- [What is being asked]
Extract every line of the listing below that contains the string "computer", and copy each one. Matching is case-sensitive.

- [Data]
──────────

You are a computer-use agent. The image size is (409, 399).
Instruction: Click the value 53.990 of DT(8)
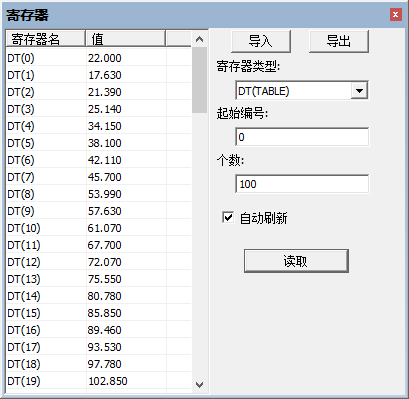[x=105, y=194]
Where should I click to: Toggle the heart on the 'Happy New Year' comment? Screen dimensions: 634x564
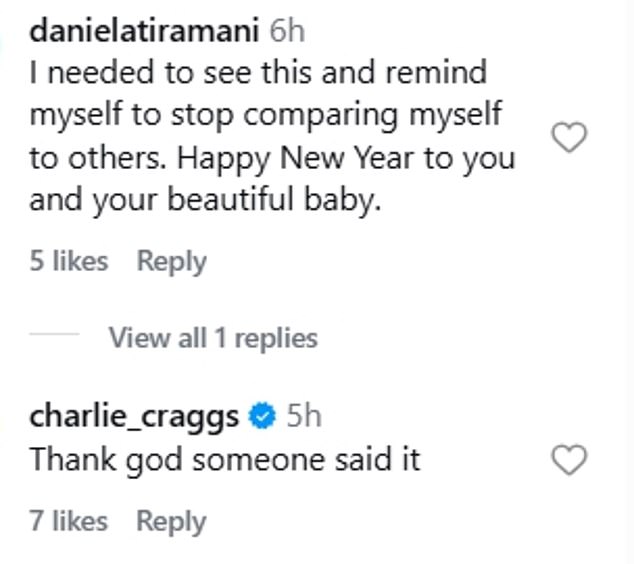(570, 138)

──────────

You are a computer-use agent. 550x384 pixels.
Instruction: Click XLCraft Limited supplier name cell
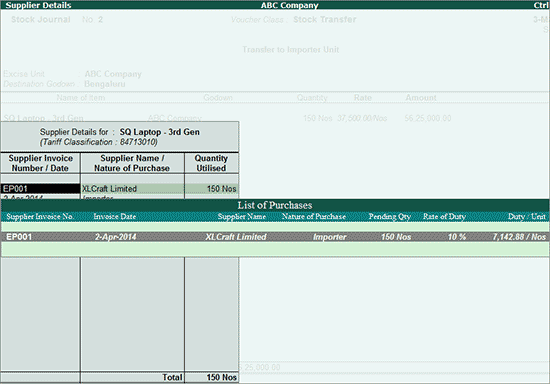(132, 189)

──────────

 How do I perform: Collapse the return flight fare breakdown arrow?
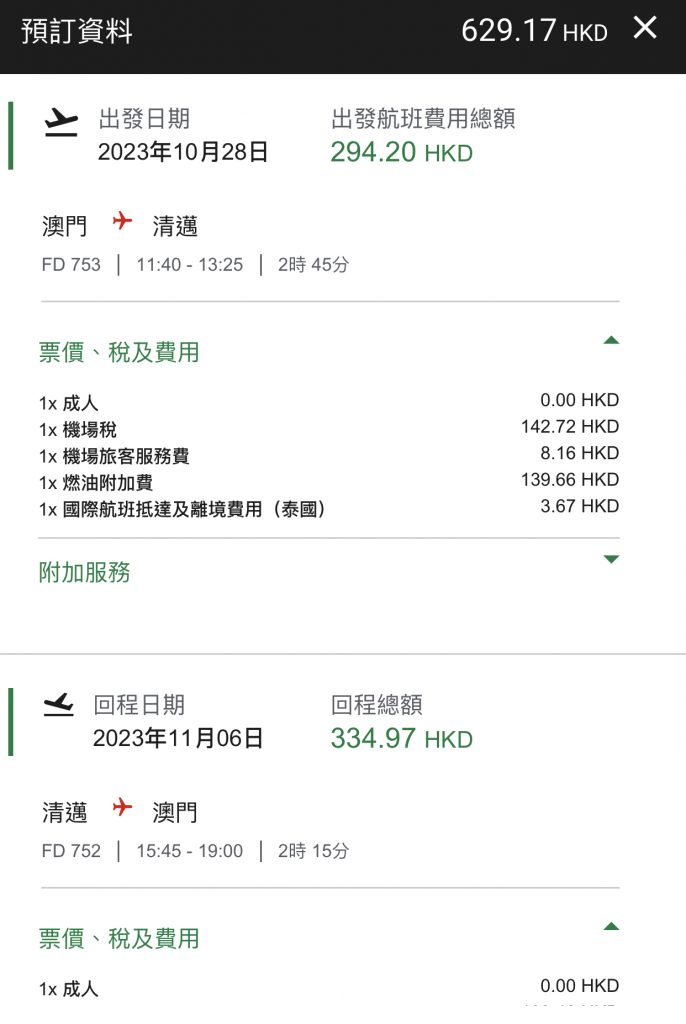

──────────

- [Written answer]
You are a computer-use agent. The image size is (409, 399).
You are a computer-use agent. 550x384 pixels.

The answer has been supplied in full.